CUSIP No. 83601L 102 Page 8 of 11

   
  The aggregate total of 73,822,952 shares of Common Stock of the Issuer indicated in this Amendment No. 2 to Schedule 13G as being beneficially owned by the Warburg Pincus Sponsors is derived from the Warburg Pincus Sponsors’ Form 4, filed with the Commission on September 9, 2024, and is not purported to be an accurate representation of the Warburg Pincus Sponsors’ beneficial ownership as of the date of this Amendment No. 2 to Schedule 13G. The Warburg Pincus Sponsors are responsible for reporting their beneficial ownership of shares of Common Stock of the Issuer on their own behalf, and the GTCR Reporting Persons disclaim responsibility for reporting the shares of Common Stock of the Issuer beneficially owned by the Warburg Pincus Sponsors.
   
  The percentages used herein are calculated based on 283,214,342 shares of Common Stock outstanding as of July 29, 2024 as reported on the Issuer’s final prospectus reported on Form 424B7, filed on September 5, 2024.
   
Item 5. Ownership of Five Percent or Less of a Class
   
  Not Applicable.
   
Item 6. Ownership of More than Five Percent on Behalf of Another Person
   
  Not Applicable.
   
Item 7. Identification and Classification of the Subsidiary Which Acquired the Security Being Reported on by the Parent Holding Company
   
  Not Applicable.
   
Item 8. Identification and Classification of Members of the Group
   
  (1) The GTCR Reporting Persons are making this single, joint filing because they may be deemed to constitute a “group” within the meaning of the Exchange Act.
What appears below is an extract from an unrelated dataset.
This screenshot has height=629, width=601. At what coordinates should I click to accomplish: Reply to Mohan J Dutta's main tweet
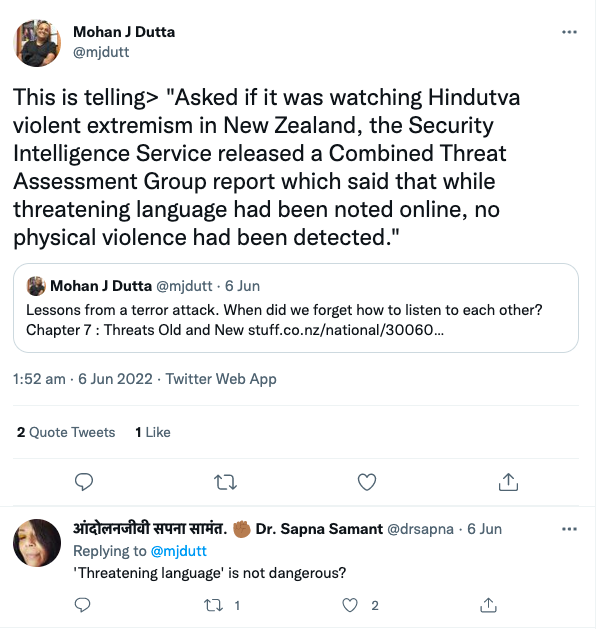point(85,482)
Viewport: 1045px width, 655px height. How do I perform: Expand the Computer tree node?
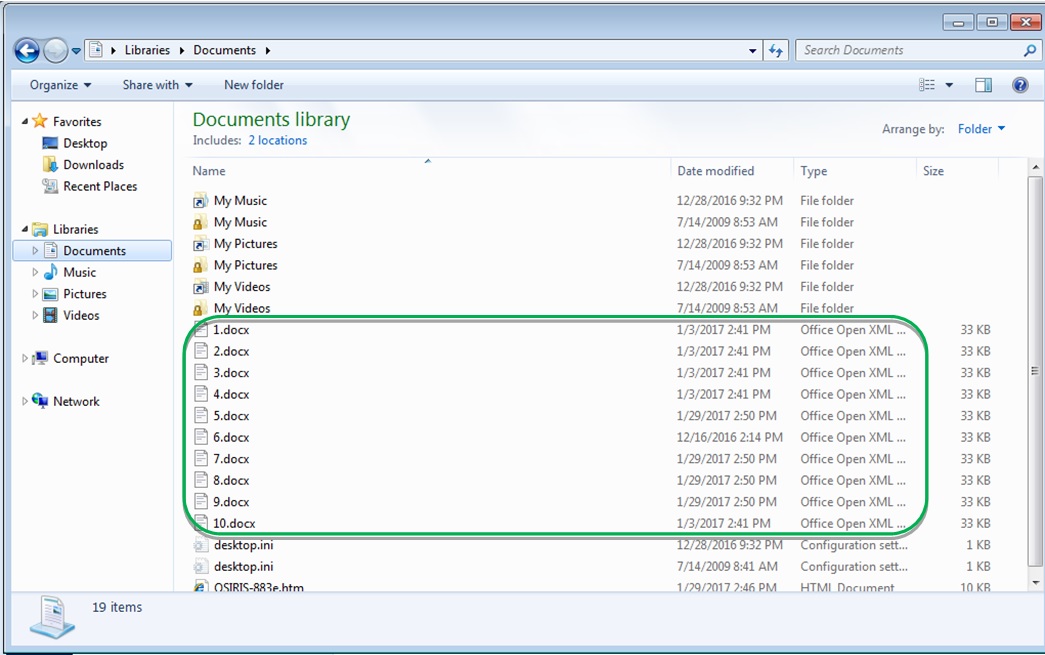pyautogui.click(x=25, y=358)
The joint filing agreement among the GTCR Reporting Persons to file this Amendment No. 2 to Schedule 13G jointly in accordance with Rule 13d-1(k) of the Exchange Act is incorporated by reference as Exhibit A.

 

 

 

 

CUSIP No. 83601L 102 Page 9 of 11

   
  (2) Each GTCR Reporting Person expressly disclaims beneficial ownership (within the meaning of Rule 13d-3 of the Exchange Act) with respect to any shares of Common Stock of the Issuer other than the shares of Common Stock of the issuer owned of record by such GTCR Reporting Person.
   
Item 9. Notice of Dissolution of Group
   
  Not Applicable.
   
Item 10. Certification
   
  Not Applicable.

 

 

 

 

CUSIP No. 83601L 102 Page 10 of 11

 

SIGNATURE

 

After reasonable inquiry and to the best of my knowledge and belief, I certify that the information set forth in this statement is true, complete and correct.

 

Dated: November 14, 2024 

   
  GTCR INVESTMENT XI LLC
   
 

/s/ Jeffrey Wright 

  Name: Jeffrey Wright
  Title: Chief Legal Officer
   
  GTCR FUND XI/A LP
   
 

/s/ Jeffrey Wright 

  Name: Jeffrey Wright
  Title: Chief Legal Officer of GTCR Investment XI LLC, the general partner of GTCR Partners XI/A&C LP, the general partner of GTCR FUND XI/A LP
   
  GTCR FUND XI/C LP
   
 

/s/ Jeffrey Wright 

  Name: Jeffrey Wright
  Title: Chief Legal Officer of GTCR Investment XI LLC, the general partner of GTCR Partners XI/A&C LP, the general partner of GTCR FUND XI/C LP
   
  GTCR CO-INVEST XI LP
   
 

/s/ Jeffrey Wright 

  Name: Jeffrey Wright
  Title: Chief Legal Officer of GTCR Investment XI LLC, the general partner of GTCR CO-INVEST XI LP
   
  GTCR PARTNERS XI/A&C LP
   
 

/s/ Jeffrey Wright 

  Name: Jeffrey Wright
  Title: Chief Legal Officer of GTCR Investment XI LLC, the general partner of GTCR PARTNERS XI/A&C LP

 

 

 

 

CUSIP No. 83601L 102 Page 11 of 11

 

EXHIBIT LIST

 

Exhibit A Agreement of Joint Filing as required by Rule 13d-1(k)(1) under the Act.*
   

* Incorporated herein by reference to the Agreement of Joint Filing by GTCR Investment XI LLC, GTCR Fund XI/A LP, GTCR Fund XI/C LP, GTCR Co-Invest XI LP and GTCR Partners XI/A&C LP dated as of February 11, 2022, which was previously filed with the Commission as Exhibit A to Amendment No. 1 to Schedule 13G filed by GTCR Investment XI LLC, GTCR Fund XI/A LP, GTCR Fund XI/C LP, GTCR Co-Invest XI LP and GTCR Partners XI/A&C LP on February 11, 2022 with respect to the shares of common stock of Sotera Health Co.